コロナ禍の中で、とかく人は「経済成長」の停滞を口にする。しかし、「経済成長」が私たちの目指すものなのでしょうか。好景気は、余剰の利潤と高い生活水準と過剰な労働に加え、自然環境の悪化をももたらします。過剰な労働による疲労は翌日になっても取れず、どこかでプチ贅沢な休養を取りたくなっても、そこには癒してくれるはずの自然はもうないのかもしれないのです。いや、それどころか、気象の変化は普段の生活すら脅かすようになった。私たちが目指さなければならないのは「経済成長」ではなく「経済のコントロール」ではないでしょうか。それは、生活水準と労働時間のバランスを取ることだし、経済活動の規模と自然環境の保全の間のバランスを取ることです。ここまで考えて、求職中の私はどういう仕事を探すべきなのか、少し見えてきたような気がしています。
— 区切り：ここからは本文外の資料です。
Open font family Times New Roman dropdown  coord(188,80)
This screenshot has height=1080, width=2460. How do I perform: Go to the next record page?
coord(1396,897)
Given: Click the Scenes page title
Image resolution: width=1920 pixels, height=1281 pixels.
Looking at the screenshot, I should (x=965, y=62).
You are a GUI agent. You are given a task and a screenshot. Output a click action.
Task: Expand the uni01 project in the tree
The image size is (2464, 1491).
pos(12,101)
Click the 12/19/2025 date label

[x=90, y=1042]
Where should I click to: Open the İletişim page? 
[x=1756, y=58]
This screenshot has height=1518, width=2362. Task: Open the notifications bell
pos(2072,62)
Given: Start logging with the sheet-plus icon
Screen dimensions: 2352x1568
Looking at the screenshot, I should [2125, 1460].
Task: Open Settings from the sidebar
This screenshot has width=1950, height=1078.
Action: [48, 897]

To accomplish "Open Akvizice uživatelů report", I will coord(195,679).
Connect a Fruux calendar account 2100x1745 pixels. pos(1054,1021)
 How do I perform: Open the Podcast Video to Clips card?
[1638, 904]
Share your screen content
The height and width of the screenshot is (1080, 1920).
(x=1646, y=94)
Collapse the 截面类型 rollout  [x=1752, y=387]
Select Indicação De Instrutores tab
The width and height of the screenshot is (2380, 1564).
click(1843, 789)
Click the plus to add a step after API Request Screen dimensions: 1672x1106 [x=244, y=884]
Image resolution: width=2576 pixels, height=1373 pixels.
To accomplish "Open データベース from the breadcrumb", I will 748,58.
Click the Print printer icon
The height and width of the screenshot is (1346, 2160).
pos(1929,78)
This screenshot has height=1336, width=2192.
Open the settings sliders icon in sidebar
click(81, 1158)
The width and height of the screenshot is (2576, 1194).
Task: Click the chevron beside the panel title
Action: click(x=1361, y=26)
 さて、コロナ禍における経済活動の自粛は、大気中の二酸化炭素の増加を多少でも食い止めているのかが気になった。世界の指標となっている大気中の二酸化炭素の濃度は、ハワイのマウナロア観測所で計測されている。5月の観測データをみると、濃度は昨年の同じ時期より増加していることが報告された(2020年6月6日付朝日新聞)。これを知って私ががっかりしたのはいうまでもない。ダメにしてしまった自然を元に戻すことはできるのか、にわかに不安になってきた。